◆ STUDY QUESTIONS
(1) In the article on ground glass opacities, revise the passage from "The coronavirus pandemic" to "monitor coronavirus infections." so that "pandemic" is replaced by "outbreak".
(2) Answer these questions about the article on ground glass opacities:
(a) On what date was it published?
(b) What does the abbreviation CT stand for?
(c) According to Dr. Cortopassi, what color do normal lung CT scans appear?

◆ TEXT

Content starts

Here's how coronavirus can damage a person's lungs.

By Leah Groth
April 16, 2020
Advertisement

The coronavirus pandemic has filled our vocabularies with more medical terms than most of us would ever hear about otherwise: flattening the curve, active and passive immunity, PPE.

Another—ground glass opacities, referring to findings on computed tomography (CT) scans of COVID-19 patients—has also been in the news lately, with reports showing that those specific findings on patient's scans can help diagnose and monitor coronavirus infections.

While it's important to note that ground glass opacities aren't specific to COVID-19, meaning they can show up in other conditions and infections, they are common among those with coronavirus. Here's what you need to know.

What are ground glass opacities?

According to Isabel Oliva Cortopassi, MD, chief of thoracic imaging at Yale Medicine and an associate professor of radiology and biomedical imaging, ground glass opacities (GGOs, for short) indicate abnormalities in the lungs. "Ground glass opacities [are] a pattern that can be seen when the lungs are sick," says Dr. Cortopassi. She adds that, while normal lung CT scans appear black, an abnormal chest CT with GGOs will show lighter-colored or gray patches.

Content ends

◆ RECORDS

Content starts

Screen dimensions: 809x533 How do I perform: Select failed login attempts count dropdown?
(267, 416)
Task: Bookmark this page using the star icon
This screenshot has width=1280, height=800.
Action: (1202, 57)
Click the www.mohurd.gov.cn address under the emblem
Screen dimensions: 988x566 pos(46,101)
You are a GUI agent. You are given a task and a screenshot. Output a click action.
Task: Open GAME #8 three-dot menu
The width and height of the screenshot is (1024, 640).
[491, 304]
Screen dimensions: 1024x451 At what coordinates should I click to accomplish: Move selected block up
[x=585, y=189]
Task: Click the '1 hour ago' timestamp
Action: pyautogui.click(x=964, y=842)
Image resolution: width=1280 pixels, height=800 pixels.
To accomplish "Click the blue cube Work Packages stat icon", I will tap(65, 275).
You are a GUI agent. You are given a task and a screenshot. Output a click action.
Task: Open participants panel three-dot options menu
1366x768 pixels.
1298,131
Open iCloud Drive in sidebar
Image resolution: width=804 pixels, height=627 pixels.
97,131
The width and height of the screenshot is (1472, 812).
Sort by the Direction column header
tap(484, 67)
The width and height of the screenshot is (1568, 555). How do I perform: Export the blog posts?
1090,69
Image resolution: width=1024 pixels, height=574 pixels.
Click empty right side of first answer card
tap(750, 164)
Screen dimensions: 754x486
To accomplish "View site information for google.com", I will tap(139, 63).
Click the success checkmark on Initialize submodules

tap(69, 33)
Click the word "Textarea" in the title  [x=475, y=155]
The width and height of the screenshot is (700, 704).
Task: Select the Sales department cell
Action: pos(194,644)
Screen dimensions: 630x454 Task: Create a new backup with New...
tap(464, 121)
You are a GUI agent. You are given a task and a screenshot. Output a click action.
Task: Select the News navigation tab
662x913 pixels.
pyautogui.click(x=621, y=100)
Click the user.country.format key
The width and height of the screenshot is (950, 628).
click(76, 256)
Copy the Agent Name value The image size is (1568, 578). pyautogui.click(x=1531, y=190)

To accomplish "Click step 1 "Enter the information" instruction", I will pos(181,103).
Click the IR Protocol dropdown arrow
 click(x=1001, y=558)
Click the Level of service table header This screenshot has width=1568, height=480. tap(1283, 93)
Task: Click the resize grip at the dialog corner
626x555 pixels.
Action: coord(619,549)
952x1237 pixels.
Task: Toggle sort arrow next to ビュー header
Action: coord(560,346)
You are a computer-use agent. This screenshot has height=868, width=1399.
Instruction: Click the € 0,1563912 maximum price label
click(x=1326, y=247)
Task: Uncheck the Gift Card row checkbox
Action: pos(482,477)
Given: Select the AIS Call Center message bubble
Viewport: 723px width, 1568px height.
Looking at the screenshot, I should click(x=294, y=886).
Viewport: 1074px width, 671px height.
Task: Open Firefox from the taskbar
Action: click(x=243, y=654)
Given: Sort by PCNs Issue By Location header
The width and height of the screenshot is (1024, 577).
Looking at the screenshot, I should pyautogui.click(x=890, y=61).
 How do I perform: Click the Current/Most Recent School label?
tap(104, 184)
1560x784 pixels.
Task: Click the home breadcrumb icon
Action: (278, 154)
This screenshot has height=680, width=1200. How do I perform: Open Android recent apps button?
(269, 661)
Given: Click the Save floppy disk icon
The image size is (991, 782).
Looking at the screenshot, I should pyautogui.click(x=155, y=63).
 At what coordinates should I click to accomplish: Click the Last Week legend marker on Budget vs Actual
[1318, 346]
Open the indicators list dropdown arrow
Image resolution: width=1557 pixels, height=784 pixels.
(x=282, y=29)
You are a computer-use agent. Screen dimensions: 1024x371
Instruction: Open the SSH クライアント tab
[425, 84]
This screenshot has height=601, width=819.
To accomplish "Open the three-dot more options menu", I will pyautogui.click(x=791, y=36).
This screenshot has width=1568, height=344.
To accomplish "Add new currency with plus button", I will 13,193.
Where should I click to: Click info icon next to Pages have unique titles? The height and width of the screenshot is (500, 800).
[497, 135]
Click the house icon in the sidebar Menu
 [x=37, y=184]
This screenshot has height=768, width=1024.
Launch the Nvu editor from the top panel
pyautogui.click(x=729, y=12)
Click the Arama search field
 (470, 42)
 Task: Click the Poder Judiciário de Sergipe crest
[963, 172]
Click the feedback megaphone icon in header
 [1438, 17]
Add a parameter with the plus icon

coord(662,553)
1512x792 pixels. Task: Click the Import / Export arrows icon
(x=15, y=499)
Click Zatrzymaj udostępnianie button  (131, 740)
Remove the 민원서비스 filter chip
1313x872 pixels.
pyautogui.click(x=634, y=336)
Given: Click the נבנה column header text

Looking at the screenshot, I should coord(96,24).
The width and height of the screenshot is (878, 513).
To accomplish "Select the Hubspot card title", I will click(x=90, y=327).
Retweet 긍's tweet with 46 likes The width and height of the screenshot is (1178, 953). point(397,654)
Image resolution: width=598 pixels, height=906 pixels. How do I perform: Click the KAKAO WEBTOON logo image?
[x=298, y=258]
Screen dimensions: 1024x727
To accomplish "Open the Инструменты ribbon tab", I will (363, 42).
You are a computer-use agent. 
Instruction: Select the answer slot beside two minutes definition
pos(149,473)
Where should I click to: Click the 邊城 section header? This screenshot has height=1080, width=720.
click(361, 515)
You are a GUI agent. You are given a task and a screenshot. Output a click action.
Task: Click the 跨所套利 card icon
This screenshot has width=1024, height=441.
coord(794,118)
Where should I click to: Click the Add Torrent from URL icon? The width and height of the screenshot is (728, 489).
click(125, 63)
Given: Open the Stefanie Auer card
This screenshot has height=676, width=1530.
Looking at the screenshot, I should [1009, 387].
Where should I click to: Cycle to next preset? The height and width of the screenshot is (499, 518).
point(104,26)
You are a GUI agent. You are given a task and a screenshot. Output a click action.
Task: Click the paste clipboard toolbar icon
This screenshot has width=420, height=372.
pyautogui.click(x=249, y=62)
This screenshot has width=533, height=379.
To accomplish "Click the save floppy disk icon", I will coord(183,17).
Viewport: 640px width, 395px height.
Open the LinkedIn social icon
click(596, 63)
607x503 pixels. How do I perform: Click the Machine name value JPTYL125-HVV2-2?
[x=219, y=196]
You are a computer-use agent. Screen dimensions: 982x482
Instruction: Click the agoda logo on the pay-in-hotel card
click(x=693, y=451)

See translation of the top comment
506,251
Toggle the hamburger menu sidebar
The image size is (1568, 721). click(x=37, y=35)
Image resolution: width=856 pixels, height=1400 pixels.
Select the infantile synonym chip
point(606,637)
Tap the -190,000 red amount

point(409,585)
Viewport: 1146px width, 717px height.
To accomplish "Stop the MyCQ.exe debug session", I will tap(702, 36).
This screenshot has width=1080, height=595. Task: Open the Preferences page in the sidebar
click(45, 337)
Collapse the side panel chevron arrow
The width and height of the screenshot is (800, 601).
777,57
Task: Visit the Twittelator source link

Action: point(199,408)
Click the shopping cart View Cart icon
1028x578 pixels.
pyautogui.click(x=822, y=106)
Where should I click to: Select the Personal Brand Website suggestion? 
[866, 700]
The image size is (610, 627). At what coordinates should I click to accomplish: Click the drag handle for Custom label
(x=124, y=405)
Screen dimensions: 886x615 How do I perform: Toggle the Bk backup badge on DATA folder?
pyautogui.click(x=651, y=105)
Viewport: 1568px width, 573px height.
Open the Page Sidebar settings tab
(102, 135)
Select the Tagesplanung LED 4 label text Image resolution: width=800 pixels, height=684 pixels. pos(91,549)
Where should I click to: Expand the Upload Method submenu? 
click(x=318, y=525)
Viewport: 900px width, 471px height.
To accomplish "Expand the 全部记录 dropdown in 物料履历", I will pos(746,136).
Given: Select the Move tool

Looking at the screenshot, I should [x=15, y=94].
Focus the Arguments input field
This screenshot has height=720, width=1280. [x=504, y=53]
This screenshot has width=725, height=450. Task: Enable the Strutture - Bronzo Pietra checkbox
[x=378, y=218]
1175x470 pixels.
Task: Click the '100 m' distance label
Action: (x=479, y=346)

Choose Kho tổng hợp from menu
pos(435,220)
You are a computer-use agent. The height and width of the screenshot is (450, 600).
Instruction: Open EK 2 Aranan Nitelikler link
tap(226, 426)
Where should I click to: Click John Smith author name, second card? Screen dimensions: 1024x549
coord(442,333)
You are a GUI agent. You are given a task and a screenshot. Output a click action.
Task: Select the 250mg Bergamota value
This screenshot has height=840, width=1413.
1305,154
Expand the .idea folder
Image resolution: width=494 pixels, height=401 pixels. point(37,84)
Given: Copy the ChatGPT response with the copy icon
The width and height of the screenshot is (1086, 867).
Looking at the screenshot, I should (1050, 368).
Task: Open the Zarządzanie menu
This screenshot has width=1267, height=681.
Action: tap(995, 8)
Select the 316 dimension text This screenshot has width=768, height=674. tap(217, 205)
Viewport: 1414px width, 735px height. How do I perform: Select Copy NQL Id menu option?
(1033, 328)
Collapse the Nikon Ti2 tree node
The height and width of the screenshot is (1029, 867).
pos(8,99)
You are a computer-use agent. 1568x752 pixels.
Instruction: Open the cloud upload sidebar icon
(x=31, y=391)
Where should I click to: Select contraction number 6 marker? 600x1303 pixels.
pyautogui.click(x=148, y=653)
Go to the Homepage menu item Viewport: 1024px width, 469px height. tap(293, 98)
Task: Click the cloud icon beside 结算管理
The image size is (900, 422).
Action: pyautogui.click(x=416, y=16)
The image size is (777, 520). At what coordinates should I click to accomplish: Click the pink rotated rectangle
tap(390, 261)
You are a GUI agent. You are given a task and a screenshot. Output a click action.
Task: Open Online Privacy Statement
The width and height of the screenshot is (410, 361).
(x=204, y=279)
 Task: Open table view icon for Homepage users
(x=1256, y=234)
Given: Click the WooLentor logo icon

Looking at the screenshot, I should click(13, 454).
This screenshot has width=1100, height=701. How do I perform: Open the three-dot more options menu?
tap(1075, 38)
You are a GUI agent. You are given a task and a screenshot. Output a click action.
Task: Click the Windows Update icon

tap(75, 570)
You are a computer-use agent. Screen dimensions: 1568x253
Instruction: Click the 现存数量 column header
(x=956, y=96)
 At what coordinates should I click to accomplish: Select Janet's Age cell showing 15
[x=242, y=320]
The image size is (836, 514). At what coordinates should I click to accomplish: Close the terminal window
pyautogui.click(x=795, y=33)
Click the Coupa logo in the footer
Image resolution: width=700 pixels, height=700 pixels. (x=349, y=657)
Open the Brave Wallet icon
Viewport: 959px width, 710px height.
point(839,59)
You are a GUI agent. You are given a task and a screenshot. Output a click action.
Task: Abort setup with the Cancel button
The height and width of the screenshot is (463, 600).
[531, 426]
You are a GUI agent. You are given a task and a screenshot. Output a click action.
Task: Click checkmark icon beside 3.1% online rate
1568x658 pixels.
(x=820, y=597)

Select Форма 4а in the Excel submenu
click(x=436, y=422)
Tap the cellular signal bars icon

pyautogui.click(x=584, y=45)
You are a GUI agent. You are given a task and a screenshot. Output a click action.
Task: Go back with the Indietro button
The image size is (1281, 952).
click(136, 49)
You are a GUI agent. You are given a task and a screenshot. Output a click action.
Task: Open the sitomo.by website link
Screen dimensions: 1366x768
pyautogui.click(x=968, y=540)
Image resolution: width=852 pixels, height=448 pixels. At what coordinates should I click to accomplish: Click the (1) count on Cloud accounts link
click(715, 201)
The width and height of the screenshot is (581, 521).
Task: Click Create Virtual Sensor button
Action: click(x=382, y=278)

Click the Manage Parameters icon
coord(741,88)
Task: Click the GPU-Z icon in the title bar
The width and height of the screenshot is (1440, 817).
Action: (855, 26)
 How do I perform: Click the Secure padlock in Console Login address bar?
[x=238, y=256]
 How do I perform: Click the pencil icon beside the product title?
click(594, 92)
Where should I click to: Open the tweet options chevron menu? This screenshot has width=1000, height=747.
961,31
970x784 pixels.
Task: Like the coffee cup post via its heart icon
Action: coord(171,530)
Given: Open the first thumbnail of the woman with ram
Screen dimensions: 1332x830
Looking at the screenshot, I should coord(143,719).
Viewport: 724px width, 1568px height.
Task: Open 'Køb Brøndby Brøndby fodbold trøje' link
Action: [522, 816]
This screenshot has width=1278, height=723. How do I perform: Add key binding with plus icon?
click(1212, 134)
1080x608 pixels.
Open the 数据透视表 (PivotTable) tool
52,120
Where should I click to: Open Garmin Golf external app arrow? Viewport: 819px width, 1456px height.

Content ends

◆ PROBLEM SOLUTIONS
(1)
The coronavirus outbreak has filled our vocabularies with more medical terms than most of us would ever hear about otherwise: flattening the curve, active and passive immunity, PPE.

Another—ground glass opacities, referring to findings on computed tomography (CT) scans of COVID-19 patients—has also been in the news lately, with reports showing that those specific findings on patient's scans can help diagnose and monitor coronavirus infections.

(2)
(a) April 16, 2020
(b) Computed tomography
(c) Black